Allo stesso Direttore sono poi state intitolate la via in cui è ubicato l’ingresso dell’Agenzia delle entrate della città,  la Scuola di Pubblica Amministrazione della Provincia di Foggia e il 21 marzo 2013 l’Amministrazione Comunale della città, a 18 anni dall’omicidio, ha voluto dedicargli una piazza, come gesto di gratitudine e allo stesso tempo di impegno. Il monumento presente al centro della stessa piazza, una lastra rettangolare, lineare e massiccia, è interrotta da due fori che rappresentano i due colpi di pistola che hanno strappato alla vita Marcone e reca l’iscrizione chiara e diretta “Non si costruisce giustizia senza verità”.

A 18 anni di distanza da quell’efferato omicidio, il caso Marcone resta un doloroso punto interrogativo per tutta la città.
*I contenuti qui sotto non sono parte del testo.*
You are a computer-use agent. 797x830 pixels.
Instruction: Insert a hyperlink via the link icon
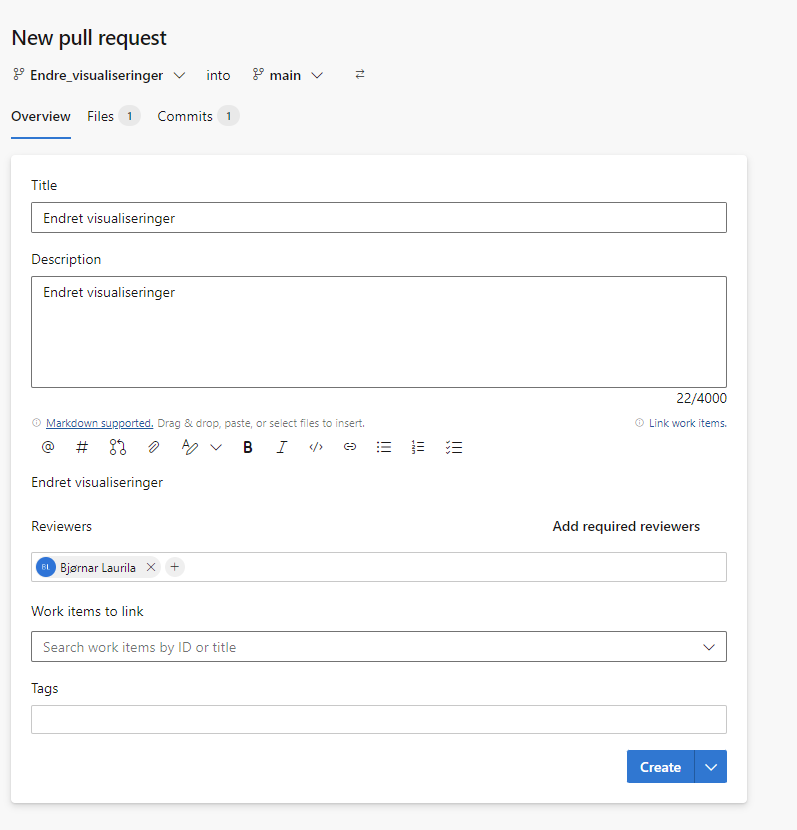(350, 447)
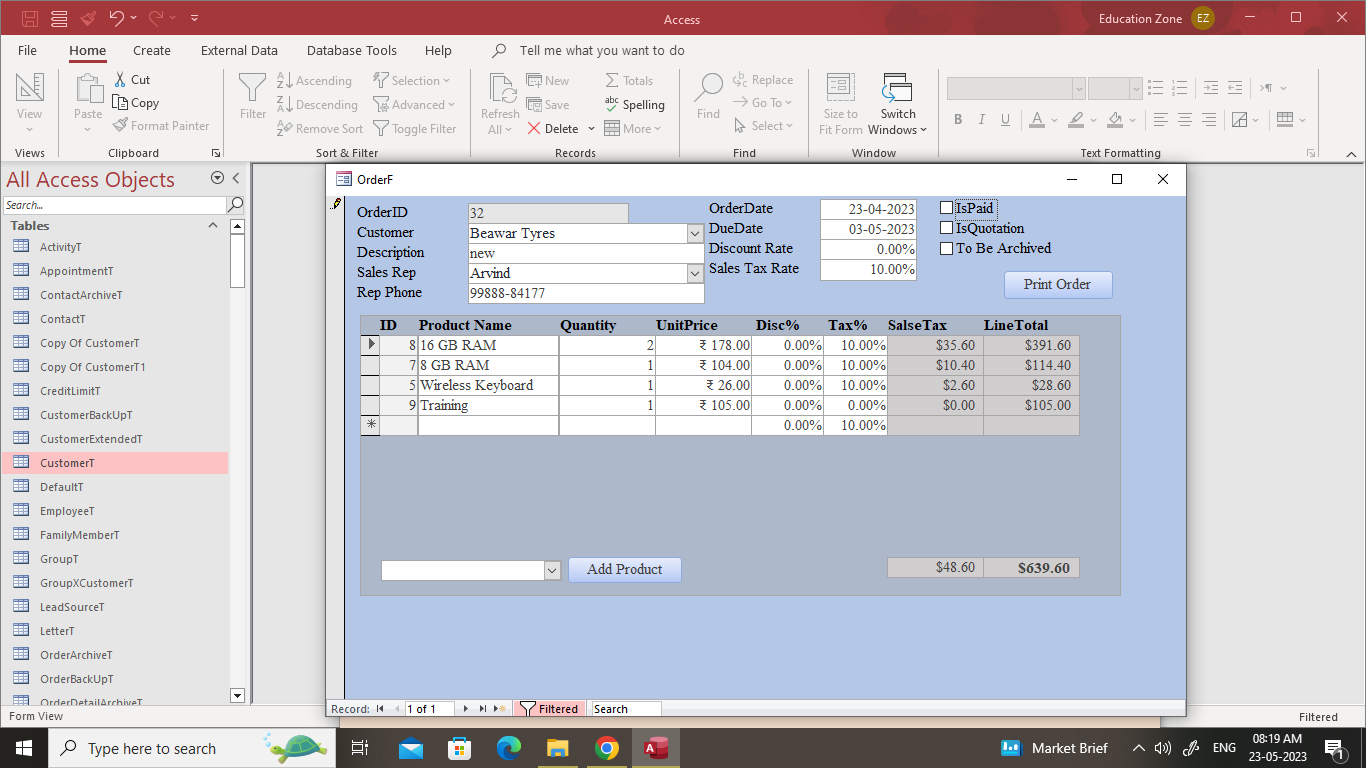Screen dimensions: 1366x768
Task: Mark order as To Be Archived
Action: tap(946, 248)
E Francesco Marcone è una vittima senza giustizia, una delle tantissime vittime di mafia di cui sono ancora ignoti i nomi dei mandanti e degli esecutori materiali.

Fra l’assordante silenzio della giustizia, la città di Foggia, capitanata dal Presidio provinciale di Libera, nato dall’impegno dalla figlia di Francesco, Daniela Marcone, non dimentica il suo Direttore, anzi, prova a rendere ancora più attuali e presenti i suoi insegnamenti, il suo senso di legalità e di rispetto nei confronti dello Stato.

“La verità ridà dignità ad un’intera comunità. Quindi, forse, bisogna riprendere a lavorare per la verità”, queste le parole di Daniela da cui emerge chiaro il bisogno di legalità, giustizia e verità; una triade strettamente interconnessa, ma troppo spesso ostacolata dalla pratica omertosa.

Francesco Marcone ripeteva sempre “Lo Stato siamo noi”, perché lo Stato per Marcone è ciascuno di noi, con i suoi comportamenti, i suoi gesti, le sue denunce, i suoi silenzi. Lui ha lavorato fino all’ultimo giorno, fino a quando la criminalità organizzata non ha deciso di fermarlo, uccidendolo appunto per aver fatto fin troppo bene il suo lavoro. Ed è questo lo straordinario esempio di un uomo comune, non un eroe, ma un uomo che decise di non piegare la testa, un funzionario dello Stato che scelse di fare bene il suo lavoro.